The poem I wrote this morning, given above, is an imitation of another of Williams’s most famous lyrics, “The Great Figure.” As I sat with my Coffee & Contemplation at my favorite spot on earth, my own kitchen table, for the last time until August 27th or so, I watched and listened to the Penn Waste trash truck make its lumbering, back-up-beeping way to the Dumpster behind the church that borders our property. As usual, I was filled with a mixture of anticipation and anxiety, about what I am heading into, about what I am leaving behind, about what I may have left undone.
It took me longer to get on the road (it always does) than I had planned, and longer than I had anticipated to get through a heavy rainstorm from Allentown to Bethlehem. I arrived in East Rutherford, New Jersey, about 2:00. First I visited what the articles I read said was Thaddeus Marshall’s house, although it looked different from the picture, and of course the chicken coop is long gone. Then I went to the house where William Carlos Williams had lived. It’s on the register of historic places, but it’s a private residence, so all you can do it stand outside and gaze at it. The foliage all around it is overgrown, and the property seems quite shabby. I didn’t even get out of the car to take a picture.
At the Hillside Cemetery I inquired at the office for the exact location of the Williams plot. As I curved around from the main road to park beside Section D, I was startled to look up and see the Manhattan skyline directly ahead of me, only 18 minutes via the Lincoln Tunnel. I had less success at the East Ridgelawn Cemetery in Clifton, where Thaddeus Marshall’s newly marked grave is somewhere in the acres and acres of rolling land dotted with thousands of markers. It was 4:15 by the time I got there, the office was closed, and a guard was going about closing the gates. I rode around for a bit, made it out before the man gate clanged shut at 5:30. Next time, Mr. Marshall, I said. Next time.

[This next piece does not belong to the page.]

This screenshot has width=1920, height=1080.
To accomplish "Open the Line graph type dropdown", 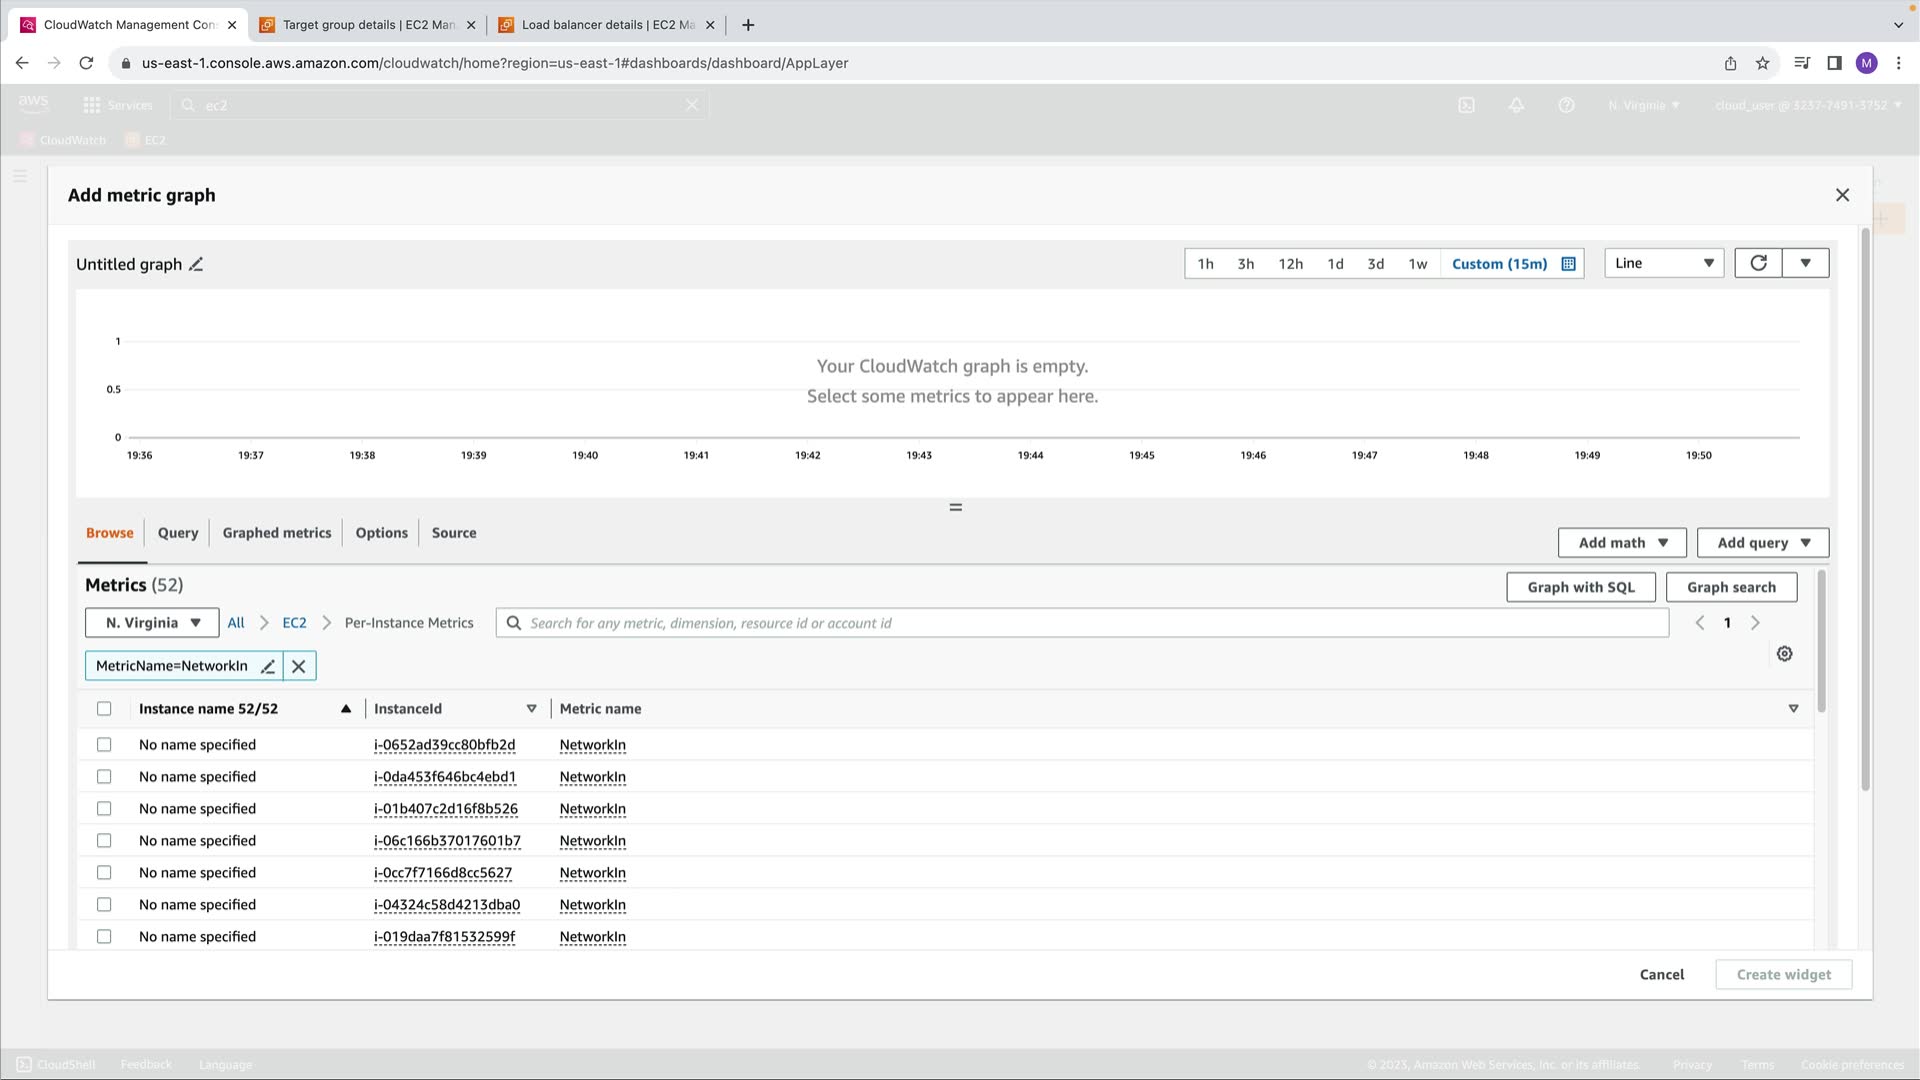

And I wrote another poem, this one an imitation of yet another famous Williams lyric.
This is just to say
I have visited
your gravesite
on a tree-studded hill
in New Jersey,
the Empire State Building rising
like a pencil in the distance.
I bowed my head.
I gave thanks for your work.
I came without flowers,
for I could find nowhere to obtain them.
Forgive me.
Next time:
two plums and some asphodel.
This is going to be the best Bread Loaf ever!